> Date: Mon, 05 Apr 2021 19:14:49 +0900 (JST)
> From: YASUOKA Masahiko <yasu...@openbsd.org>
> 
> Hi,
> 
> On Mon, 5 Apr 2021 10:43:00 +0300
> Paul Irofti <p...@irofti.net> wrote:
> > On 05.04.2021 06:13, Scott Cheloha wrote:
> >> On Mon, Mar 29, 2021 at 02:00:01PM +0900, YASUOKA Masahiko wrote:
> >>> On Thu, 25 Mar 2021 19:41:35 +0100 (CET)
> >>> Mark Kettenis <mark.kette...@xs4all.nl> wrote:
> >>>>> From: Scott Cheloha <scottchel...@gmail.com>
> >>>>> Date: Thu, 25 Mar 2021 13:18:04 -0500
> >>>>>> On Wed, Mar 24, 2021 at 05:40:21PM +0900, YASUOKA Masahiko wrote:
> >>>>> Which diff did you apply?  Yasuoka provided two diffs.
> >>>>>
> >>>>> In any case, ignore this diff:
> >>>>>
> >>>>>> diff --git a/sys/arch/amd64/amd64/tsc.c b/sys/arch/amd64/amd64/tsc.c
> >>>>>> index 238a5a068e1..3b951a8b5a3 100644
> >>>>>> --- a/sys/arch/amd64/amd64/tsc.c
> >>>>>> +++ b/sys/arch/amd64/amd64/tsc.c
> >>>>>> @@ -212,7 +212,8 @@ cpu_recalibrate_tsc(struct timecounter *tc)
> >>>>>> u_int
> >>>>>> tsc_get_timecount(struct timecounter *tc)
> >>>>>> {
> >>>>>> -      return rdtsc_lfence() + curcpu()->ci_tsc_skew;
> >>>>>> +      //return rdtsc_lfence() + curcpu()->ci_tsc_skew;
> >>>>>> +      return rdtsc_lfence();
> >>>>>> }
> >>>>>>
> >>>>>> void
> >>>>>
> >>>>>
> >>>>> We don't want to discard the skews, that's wrong.
> >>>
> >>> I'm sorry for the confusion.
> >> No problem.
> >> 
> >>>>> The reason it "fixes" Yasuoka's problem is because the real skews
> >>>>> on the ESXi VMs in question are probably close to zero but our
> >>>>> synchronization algorithm is picking huge (wrong) skews due to
> >>>>> some other variable interfering with our measurement.
> >>>>
> >>>> Right.  If a VM exit happens while we're doing our measurement, you'll
> >>>> see a significant delay.  And a guest OS can't prevent those from
> >>>> happening.  But even on real hardware SMM mode may interfere with our
> >>>> measurement.
> >>>
> >>> For machines like the ESXi VMs, the measurement seems to have to
> >>> exclude such delayed values as outliers.  I think taking a lot of
> >>> samples and choice the minimum is a good enough way for the purpose.
> >>>
> >>> I updated the diff.
> >>>
> >>> - delete lines for debug
> >>> - make tsc quality lower if skew is not good enough
> >>> - reduce difference from NetBSD
> >>>
> >>> comment? ok?
> >> If more iterations fixes your problem, great.  It isn't going to make
> >> things worse for machines with sync'd TSCs, makes the TSC usable on
> >> another class of machine, and is relatively cheap.
> >> This is ok cheloha@.
> >> You need another ok, though.
> > 
> > 
> > The diff is obviously fine.

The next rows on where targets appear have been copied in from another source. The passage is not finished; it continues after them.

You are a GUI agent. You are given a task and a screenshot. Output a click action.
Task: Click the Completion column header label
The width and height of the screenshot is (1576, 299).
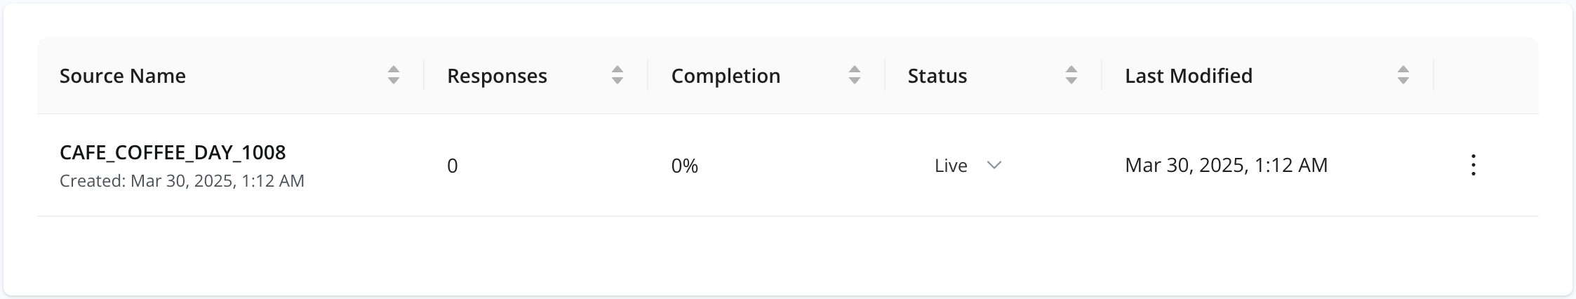(726, 76)
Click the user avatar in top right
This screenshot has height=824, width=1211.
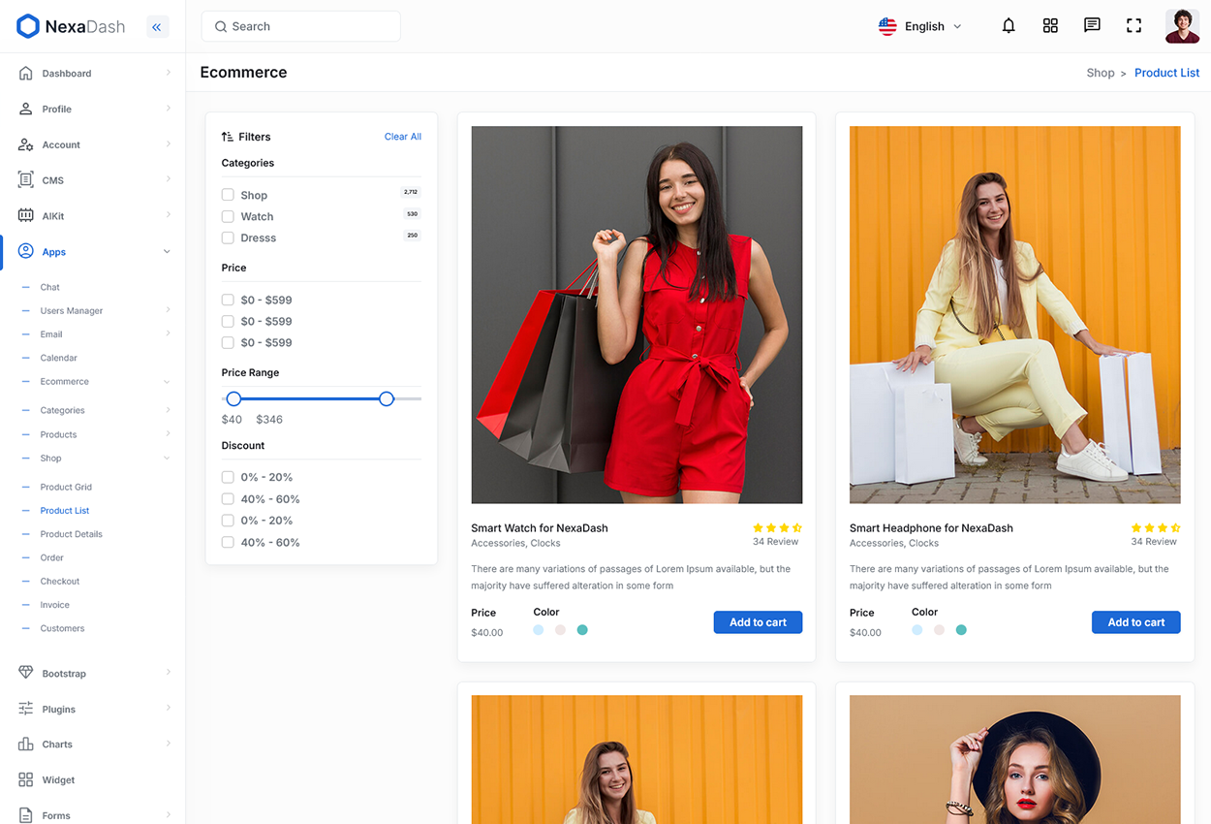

But it is still a heuristic with no real
> > motivation except for this particular ESXi VM case. So my question
> > about why we choose the minimum instead of the median or the mean has
> > not been answered.
> 
> Because median or mean is affected by outliers.  We actually see
> some outliers in samples from the VMware.
> 
> I suppose there is a better mesure, but I am currently no idia and had
> not used that kind of measure in kernel.  On the other hand, finding
> the minimum is very simple.

Using the median should take care of the outliers though.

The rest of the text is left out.